■ **Provided text**
A Letter to G20 Finance Ministers

Dear Allies,

This rather technical letter has been put together by Jamie Drummond and some eminent economists and just sent to the world’s leading finance ministers. It outlines what should be agreed by the Group of 20 Finance Ministers and Central Bank Governors - the world’s money men and women - when they meet virtually this weekend. They will be discussing the crucial matter of financing humanity’s fight against COVID-19 and its huge negative impacts on our shared Global Goals of equality and sustainability. 

It is crazy how much money many of the most vulnerable nations and citizens are still spending repaying debts, cash which they should be able to put into health, education and humanitarian needs. It is incredible that we could accelerate our collective global exit from COVID-19 potentially by years, saving millions of lives and trillions of dollars, for the price of just two days of this pandemics impact. And yet our money managers – for that’s what these finances ministers are - have not yet invested that money in our collective future safety, when they are literally sitting on the money. The International Monetary Fund (IMF) and World Bank already have the financial firepower to deal with a lot of these life and death issues. Our finance ministers are the major shareholders in these institutions, and we need to ask them to instruct the IMF and World Bank to use that power. They just need some moral imagination and motivation. That’s where you come in.

There is a way forward. But will Rishi Sunak of the UK or Bruno Le Maire of France or Tito Mboweni of South Africa or Steve Mnuchin of the USA or others around the digital table be able to show the leadership needed on debt, vaccines or investing in educational transformation for the next generation? We need a new financing deal to invest in beating COVID-19, future pandemic prevention, the existentially essential energy transition and the economically essential education sector’s recovery – so that all citizens have access to the tools they need to lead lives of dignity, opportunity and resilience to future risks. Two places you can take action are at ONE.org on debt and 350.org for a wider healthy, just and green recovery.

Dear Finance Minister Mohammed Al-Jadaan,

cc G20 Finance Ministers and Central Bank Governors

G20 Finance Ministers: How to achieve a Healthy, Just and Green Recovery

We the undersigned call upon the G20 Finance Ministers meeting on 18th July to urgently undertake the following steps to deliver a natural and human capital investment plan that is job-rich, future-proof, and environmentally and financially sustainable. The meeting is taking place at a time of profound uncertainty over health and socioeconomic developments but also at a time when there is urgency to act to forestall an even greater future crisis due to climate change, impacts of which are already being felt. We therefore request that this G20 meeting:

Recognize

  • That a priority for the world is to ensure an efficient production and equitable global distribution of vaccines, therapies and diagnostics to frontline workers and vulnerable groups, estimated by the ACT-Accelerator work streams to cost an additional $27bn over the next 12 months – equivalent to approximately 2 days of the global economic cost of this pandemic.

■ **What you have to do**
According to the letter, what additional cost does the ACT-Accelerator work streams estimate for vaccine, therapy and diagnostic distribution over the next 12 months? Rely only on the letter above when answering.

■ **Data**
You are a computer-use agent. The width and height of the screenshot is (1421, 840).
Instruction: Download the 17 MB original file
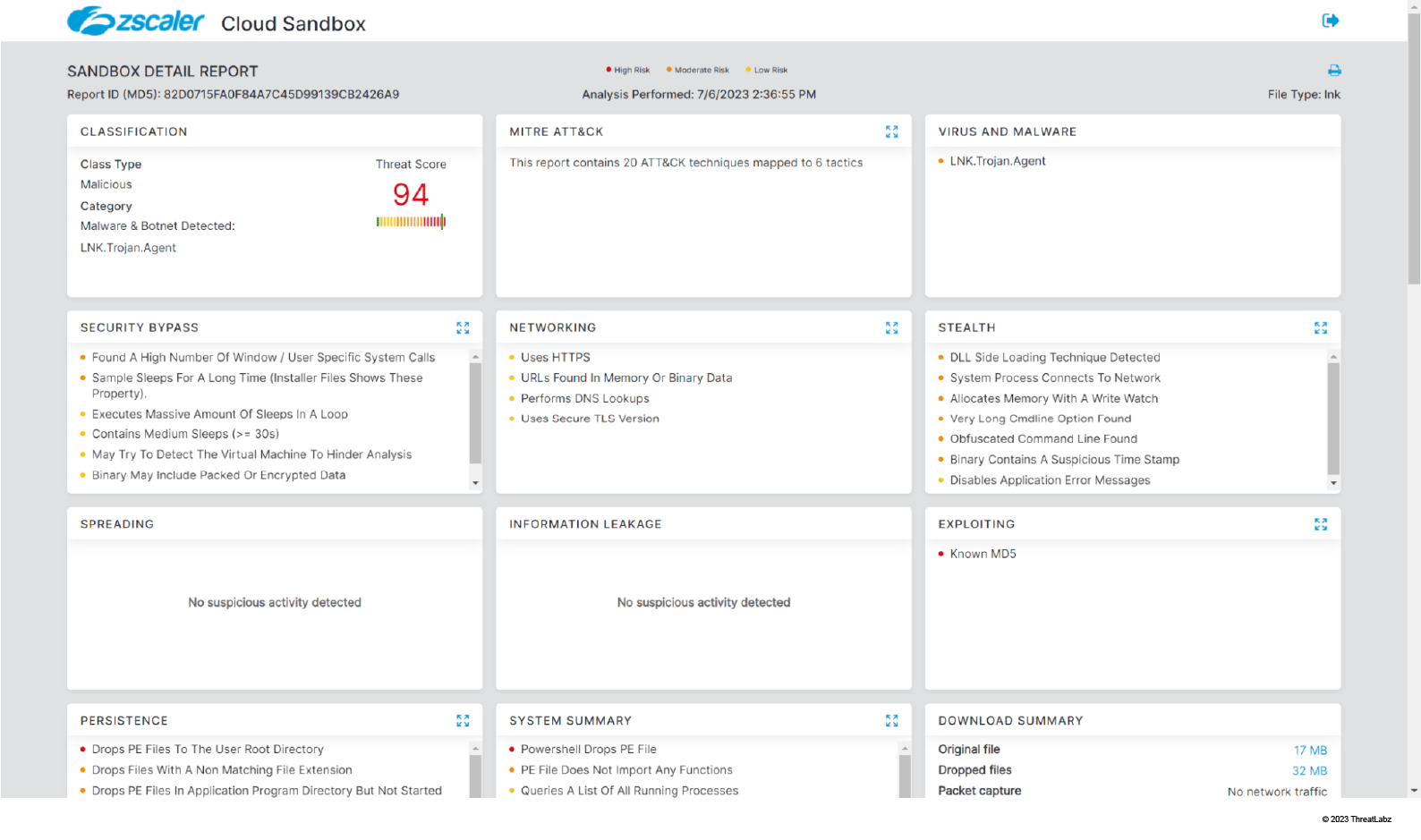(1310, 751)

==

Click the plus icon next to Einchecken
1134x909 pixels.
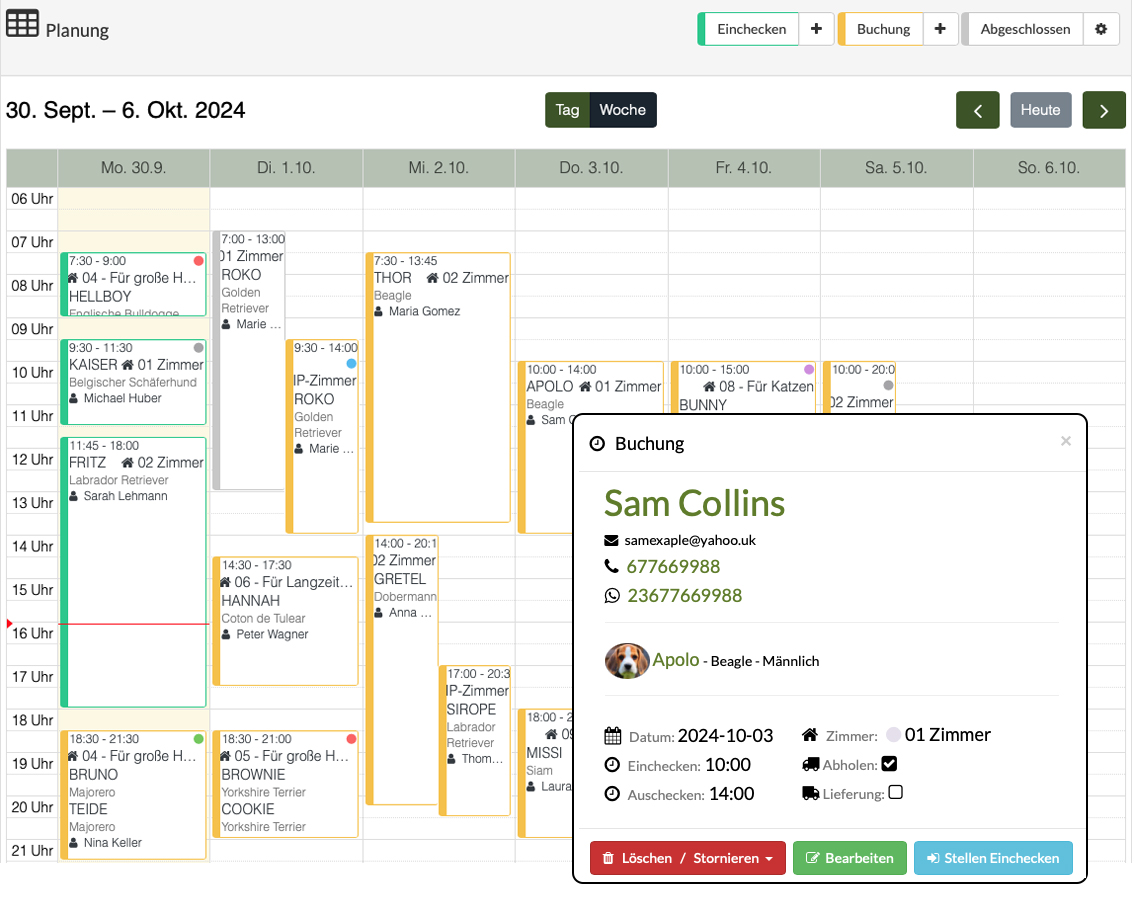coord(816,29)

---

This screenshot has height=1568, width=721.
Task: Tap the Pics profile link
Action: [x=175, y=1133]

■ **Written answer**
An additional $27bn, roughly 2 days of the pandemic's global economic cost.